A proposal was made to allow "calling a NumPy array" to infer dot
product:
a(b) is equivalent to dot(a,b)
a(b)(c) would be equivalent to dot(dot(a,b),c)
This seems rather reasonable.
I like this too. A similar proposal that recently showed up on the list was to add a dot method to ndarrays so that a(b)(c) would be written a.dot(b).dot(c).
While I don't have any spare cycles to push it forward and we are
already far along on the NumPy to 3.0, I had wondered if we couldn't
use the leverage of Python core developers wanting NumPy to be ported
to Python 3 to actually add a few more infix operators to the language.

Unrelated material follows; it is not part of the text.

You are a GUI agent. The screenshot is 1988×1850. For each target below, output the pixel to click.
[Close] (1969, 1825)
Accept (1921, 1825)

One of the problems of moving to Python 3.0 for many people is that
there are not "new features" to outweigh the hassle of moving.
Having a few more infix operators would be a huge incentive to the
NumPy community to move to Python 3.
Anybody willing to lead the charge with the Python developers?
Problem is that we couldn't decide on an appropriate operator. Adding a keyword that functioned like "and" would likely break all sorts of code, so it needs to be something that is not currently seen in the wild.